** Given records follows **

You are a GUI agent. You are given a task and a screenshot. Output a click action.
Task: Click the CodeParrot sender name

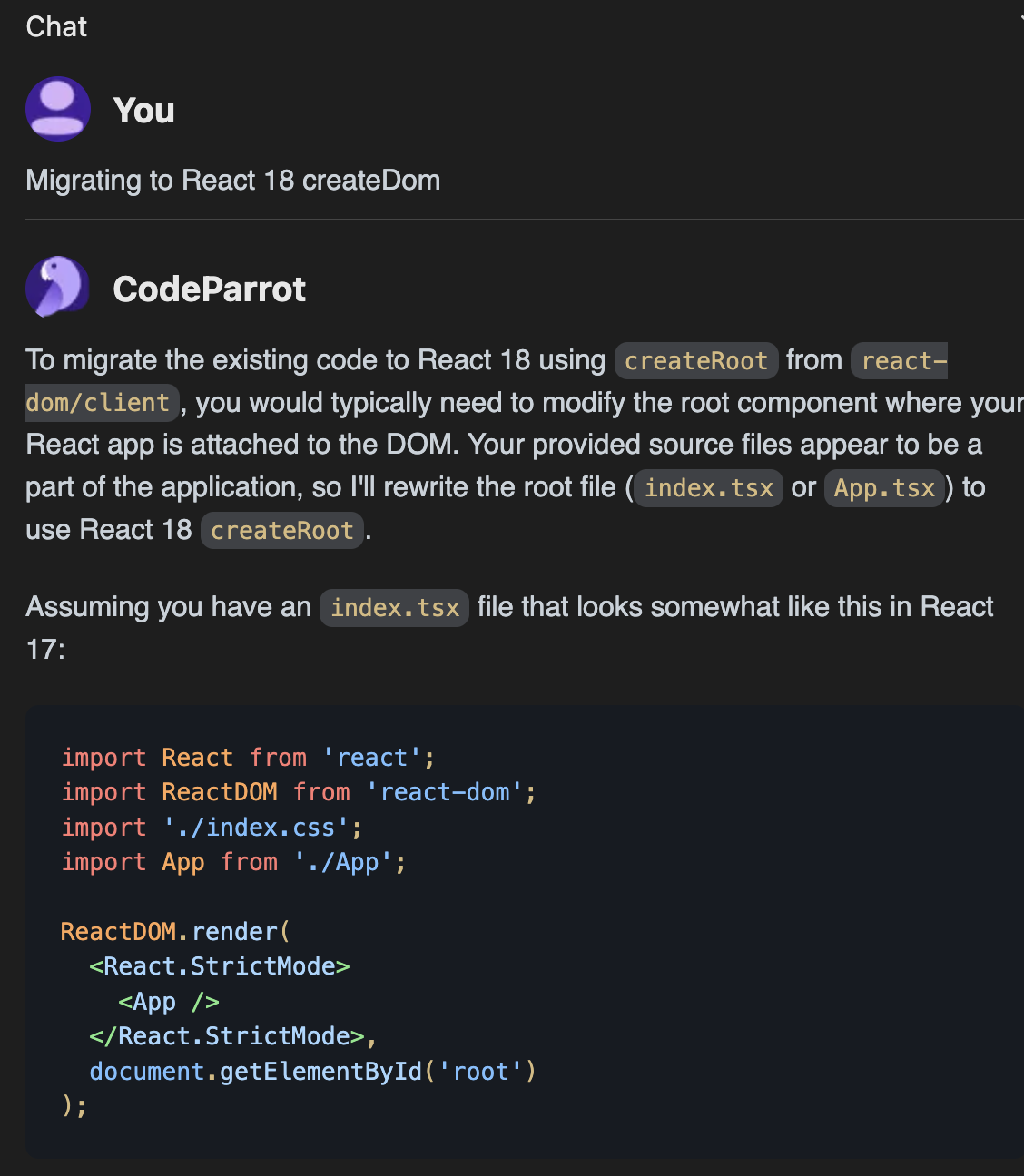coord(209,289)
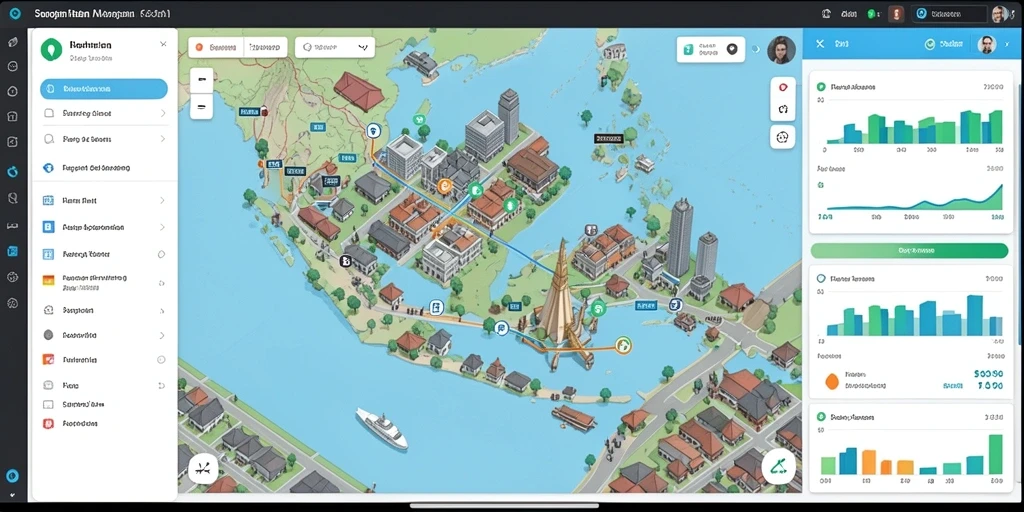Viewport: 1024px width, 512px height.
Task: Click the orange-dot button at map's top-left
Action: point(216,47)
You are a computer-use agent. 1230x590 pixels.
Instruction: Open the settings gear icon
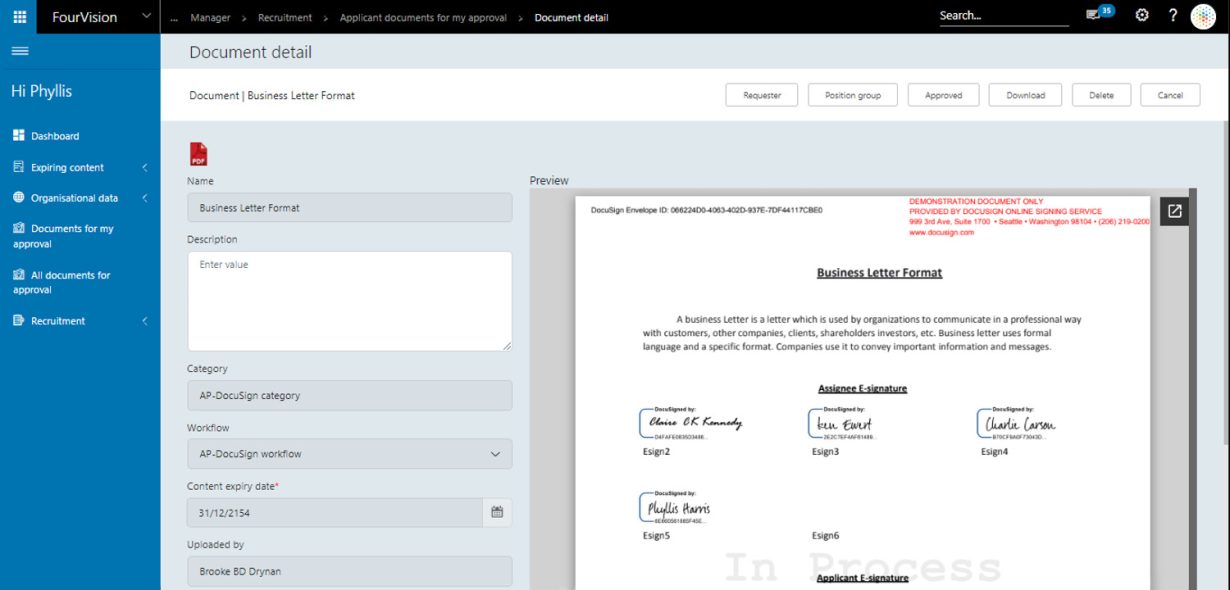click(x=1142, y=15)
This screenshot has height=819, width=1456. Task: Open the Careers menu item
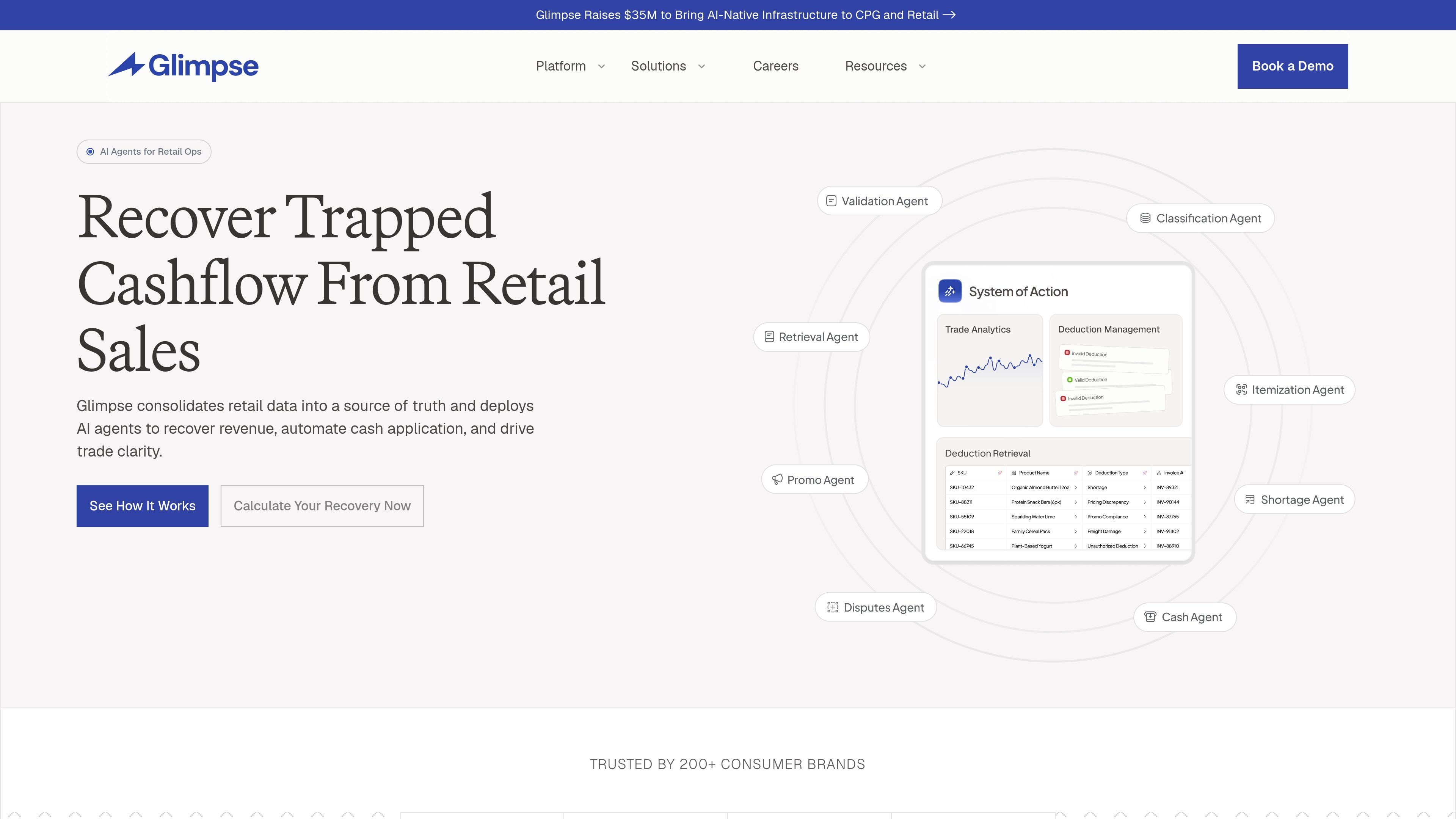pyautogui.click(x=775, y=66)
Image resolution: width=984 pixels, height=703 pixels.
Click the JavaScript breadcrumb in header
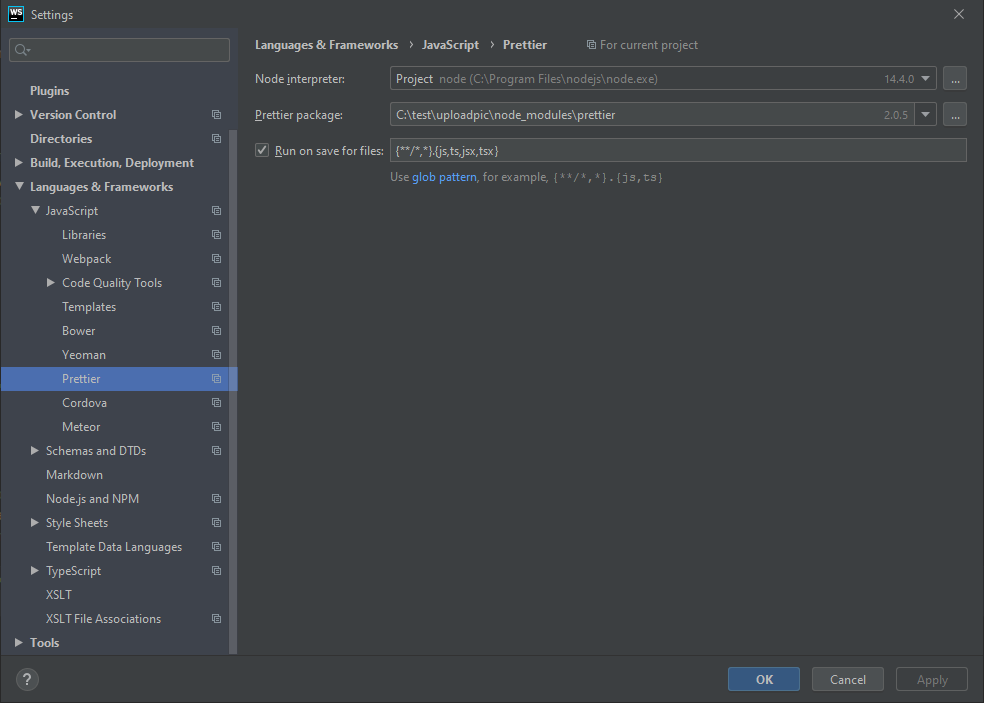click(450, 45)
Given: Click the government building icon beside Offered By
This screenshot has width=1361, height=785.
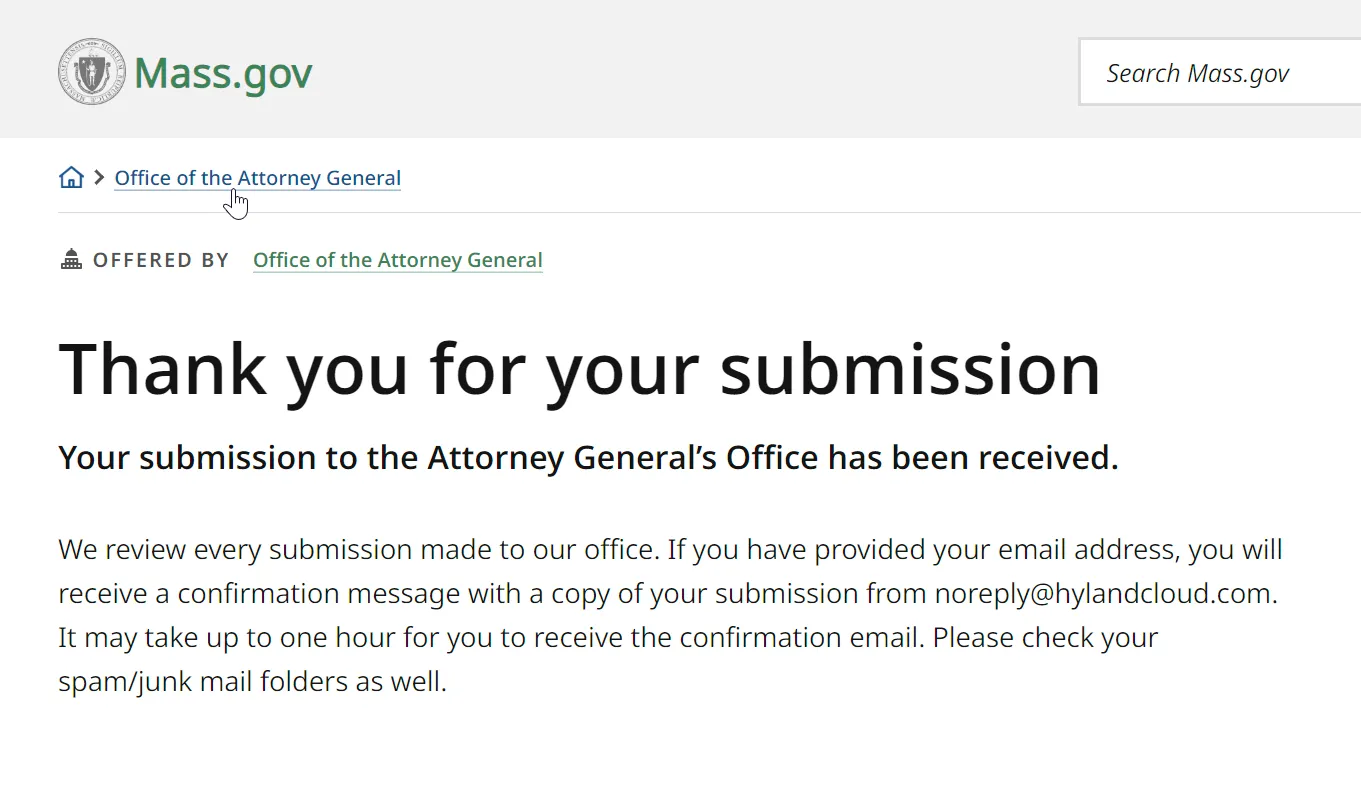Looking at the screenshot, I should pos(71,260).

** End of Given records **

### What needs to be done
The expected output is an exact copy of the lines from the one with "Instruction: Open the settings gear icon" to the final line of the entries above, pictures excepted; please include both ends.

### Exercise answer
Instruction: Open the settings gear icon
click(x=1142, y=15)
This screenshot has height=819, width=1456. Task: Open the Careers menu item
pyautogui.click(x=775, y=66)
Image resolution: width=984 pixels, height=703 pixels.
Click the JavaScript breadcrumb in header
click(450, 45)
Given: Click the government building icon beside Offered By
This screenshot has width=1361, height=785.
Looking at the screenshot, I should pos(71,260).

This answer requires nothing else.